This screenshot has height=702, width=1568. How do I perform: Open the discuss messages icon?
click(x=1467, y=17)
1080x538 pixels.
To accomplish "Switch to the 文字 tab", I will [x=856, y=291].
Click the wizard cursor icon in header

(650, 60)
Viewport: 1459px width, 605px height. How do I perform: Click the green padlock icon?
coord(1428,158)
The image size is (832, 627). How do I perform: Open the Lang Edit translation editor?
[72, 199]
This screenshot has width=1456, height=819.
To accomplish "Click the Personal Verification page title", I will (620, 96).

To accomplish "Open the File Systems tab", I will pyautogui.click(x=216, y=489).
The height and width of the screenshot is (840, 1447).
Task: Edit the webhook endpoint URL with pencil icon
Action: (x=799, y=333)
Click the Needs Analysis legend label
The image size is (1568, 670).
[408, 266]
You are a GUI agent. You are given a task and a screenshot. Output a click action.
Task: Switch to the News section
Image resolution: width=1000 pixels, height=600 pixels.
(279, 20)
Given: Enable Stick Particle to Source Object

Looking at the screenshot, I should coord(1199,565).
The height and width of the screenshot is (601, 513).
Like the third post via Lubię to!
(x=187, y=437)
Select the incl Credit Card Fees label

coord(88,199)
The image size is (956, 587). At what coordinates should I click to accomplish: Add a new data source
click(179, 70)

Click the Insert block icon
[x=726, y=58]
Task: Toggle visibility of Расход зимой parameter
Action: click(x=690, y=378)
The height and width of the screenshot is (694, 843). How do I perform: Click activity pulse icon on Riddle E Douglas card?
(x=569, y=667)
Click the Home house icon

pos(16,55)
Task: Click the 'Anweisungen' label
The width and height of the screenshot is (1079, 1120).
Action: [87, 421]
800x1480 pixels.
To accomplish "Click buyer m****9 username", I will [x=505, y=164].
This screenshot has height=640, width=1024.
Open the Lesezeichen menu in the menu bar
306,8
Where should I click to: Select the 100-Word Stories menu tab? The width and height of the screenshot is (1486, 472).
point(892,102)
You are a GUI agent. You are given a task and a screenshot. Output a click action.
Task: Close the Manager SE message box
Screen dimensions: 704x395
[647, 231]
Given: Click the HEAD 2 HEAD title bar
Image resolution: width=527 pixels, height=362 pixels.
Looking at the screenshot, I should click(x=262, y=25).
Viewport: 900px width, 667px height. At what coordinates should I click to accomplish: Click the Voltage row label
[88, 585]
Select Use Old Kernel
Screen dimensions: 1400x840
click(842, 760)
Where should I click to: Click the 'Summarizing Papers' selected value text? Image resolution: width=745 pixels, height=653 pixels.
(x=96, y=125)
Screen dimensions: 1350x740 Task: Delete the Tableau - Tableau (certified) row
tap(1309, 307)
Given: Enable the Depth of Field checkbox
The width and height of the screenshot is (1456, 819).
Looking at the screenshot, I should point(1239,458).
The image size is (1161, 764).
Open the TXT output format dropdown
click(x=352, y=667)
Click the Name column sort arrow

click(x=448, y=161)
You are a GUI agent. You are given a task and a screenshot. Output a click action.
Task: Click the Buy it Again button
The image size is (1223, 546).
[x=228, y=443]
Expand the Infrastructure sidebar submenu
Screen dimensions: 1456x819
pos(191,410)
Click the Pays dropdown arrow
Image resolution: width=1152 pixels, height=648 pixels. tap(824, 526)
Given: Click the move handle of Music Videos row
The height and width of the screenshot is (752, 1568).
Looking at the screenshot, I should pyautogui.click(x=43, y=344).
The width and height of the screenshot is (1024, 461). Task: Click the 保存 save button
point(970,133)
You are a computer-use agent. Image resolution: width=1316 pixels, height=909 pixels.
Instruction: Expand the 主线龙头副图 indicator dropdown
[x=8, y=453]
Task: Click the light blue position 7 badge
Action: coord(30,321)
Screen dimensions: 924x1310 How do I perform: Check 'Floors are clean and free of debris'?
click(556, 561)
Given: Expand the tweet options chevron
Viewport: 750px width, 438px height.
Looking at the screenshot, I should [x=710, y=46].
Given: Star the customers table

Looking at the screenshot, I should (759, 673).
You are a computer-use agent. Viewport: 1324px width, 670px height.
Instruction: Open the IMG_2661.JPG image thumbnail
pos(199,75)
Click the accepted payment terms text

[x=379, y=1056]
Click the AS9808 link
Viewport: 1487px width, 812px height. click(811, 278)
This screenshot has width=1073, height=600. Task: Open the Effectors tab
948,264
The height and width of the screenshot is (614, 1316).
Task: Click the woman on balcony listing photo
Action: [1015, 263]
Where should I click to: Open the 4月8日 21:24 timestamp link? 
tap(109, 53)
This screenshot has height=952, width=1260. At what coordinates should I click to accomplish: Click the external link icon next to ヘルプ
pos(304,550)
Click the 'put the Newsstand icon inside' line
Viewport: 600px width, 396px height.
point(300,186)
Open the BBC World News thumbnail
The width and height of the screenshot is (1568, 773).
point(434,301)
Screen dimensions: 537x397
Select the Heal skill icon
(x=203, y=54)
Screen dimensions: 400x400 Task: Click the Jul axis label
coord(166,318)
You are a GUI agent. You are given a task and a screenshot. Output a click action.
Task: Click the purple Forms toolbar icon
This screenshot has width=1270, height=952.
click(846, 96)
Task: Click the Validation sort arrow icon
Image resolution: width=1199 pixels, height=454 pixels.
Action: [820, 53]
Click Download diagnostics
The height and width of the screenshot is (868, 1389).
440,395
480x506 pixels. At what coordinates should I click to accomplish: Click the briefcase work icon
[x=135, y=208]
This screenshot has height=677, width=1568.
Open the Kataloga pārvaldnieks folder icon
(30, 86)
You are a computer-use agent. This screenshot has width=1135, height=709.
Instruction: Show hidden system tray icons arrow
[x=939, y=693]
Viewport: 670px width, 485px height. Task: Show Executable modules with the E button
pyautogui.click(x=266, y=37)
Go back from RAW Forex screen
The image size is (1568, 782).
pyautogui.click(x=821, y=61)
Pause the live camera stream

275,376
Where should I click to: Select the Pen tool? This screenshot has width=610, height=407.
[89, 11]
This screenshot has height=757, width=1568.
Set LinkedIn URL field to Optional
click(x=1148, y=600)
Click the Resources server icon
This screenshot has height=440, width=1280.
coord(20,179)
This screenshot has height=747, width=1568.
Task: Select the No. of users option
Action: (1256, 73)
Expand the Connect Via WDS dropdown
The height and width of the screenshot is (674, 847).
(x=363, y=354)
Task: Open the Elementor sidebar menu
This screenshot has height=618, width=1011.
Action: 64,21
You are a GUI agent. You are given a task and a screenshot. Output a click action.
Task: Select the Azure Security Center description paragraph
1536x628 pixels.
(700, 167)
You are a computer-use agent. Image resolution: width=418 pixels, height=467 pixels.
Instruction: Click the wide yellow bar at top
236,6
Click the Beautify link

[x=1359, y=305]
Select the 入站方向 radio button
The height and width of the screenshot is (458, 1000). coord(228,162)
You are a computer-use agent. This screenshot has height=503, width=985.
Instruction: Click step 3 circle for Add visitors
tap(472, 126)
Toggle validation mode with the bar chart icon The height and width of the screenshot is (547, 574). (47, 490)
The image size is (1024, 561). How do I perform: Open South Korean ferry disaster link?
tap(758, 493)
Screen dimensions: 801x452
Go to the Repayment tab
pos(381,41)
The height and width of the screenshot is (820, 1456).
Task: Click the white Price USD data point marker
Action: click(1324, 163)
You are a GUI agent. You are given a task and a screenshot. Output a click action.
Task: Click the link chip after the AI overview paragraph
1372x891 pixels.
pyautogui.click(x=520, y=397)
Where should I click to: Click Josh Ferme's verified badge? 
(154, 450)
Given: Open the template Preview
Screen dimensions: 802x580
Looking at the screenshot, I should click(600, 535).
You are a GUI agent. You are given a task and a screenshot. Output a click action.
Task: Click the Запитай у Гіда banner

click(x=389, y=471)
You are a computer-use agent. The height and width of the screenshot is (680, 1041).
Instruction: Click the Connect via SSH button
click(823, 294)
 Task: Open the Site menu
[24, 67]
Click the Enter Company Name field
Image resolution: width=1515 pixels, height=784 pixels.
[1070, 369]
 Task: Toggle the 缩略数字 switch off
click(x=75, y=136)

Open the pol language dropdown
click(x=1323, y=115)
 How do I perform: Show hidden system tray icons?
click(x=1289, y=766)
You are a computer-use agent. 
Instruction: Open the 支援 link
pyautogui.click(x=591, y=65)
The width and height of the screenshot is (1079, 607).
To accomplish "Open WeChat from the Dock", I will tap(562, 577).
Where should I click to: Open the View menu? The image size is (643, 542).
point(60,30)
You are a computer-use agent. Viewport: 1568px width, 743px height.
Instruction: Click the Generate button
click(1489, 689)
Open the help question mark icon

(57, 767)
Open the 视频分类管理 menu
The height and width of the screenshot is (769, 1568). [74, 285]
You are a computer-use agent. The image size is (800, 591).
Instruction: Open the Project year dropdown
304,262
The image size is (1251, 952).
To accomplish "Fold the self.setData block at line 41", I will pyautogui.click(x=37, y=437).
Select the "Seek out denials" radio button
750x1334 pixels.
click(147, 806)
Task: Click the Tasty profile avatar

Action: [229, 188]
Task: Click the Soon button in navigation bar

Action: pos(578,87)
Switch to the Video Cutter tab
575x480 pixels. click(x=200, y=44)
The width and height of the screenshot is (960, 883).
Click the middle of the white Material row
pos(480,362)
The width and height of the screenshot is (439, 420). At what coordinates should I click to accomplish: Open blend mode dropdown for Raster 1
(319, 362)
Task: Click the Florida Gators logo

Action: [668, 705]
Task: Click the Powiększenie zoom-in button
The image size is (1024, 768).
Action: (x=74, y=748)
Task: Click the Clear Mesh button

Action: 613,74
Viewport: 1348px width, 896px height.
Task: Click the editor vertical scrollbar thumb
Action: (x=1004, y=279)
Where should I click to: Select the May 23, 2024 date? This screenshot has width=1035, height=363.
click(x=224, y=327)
_ _ _ _ _ _ _
Directions »
Format the lines from the one containing "Where should I click to: Click the" up to and including the one containing "tap(1309, 307)" as a Markdown table with two columns, "No." for the row number and "Line" for the line, skipping any blank lines.

Response to the task »
| No. | Line |
|---|---|
| 1 | Where should I click to: Click the 'Summarizing Papers' selected value text? Image resolution: width=745 pixels, height=653 pixels. |
| 2 | (x=96, y=125) |
| 3 | Screen dimensions: 1350x740 Task: Delete the Tableau - Tableau (certified) row |
| 4 | tap(1309, 307) |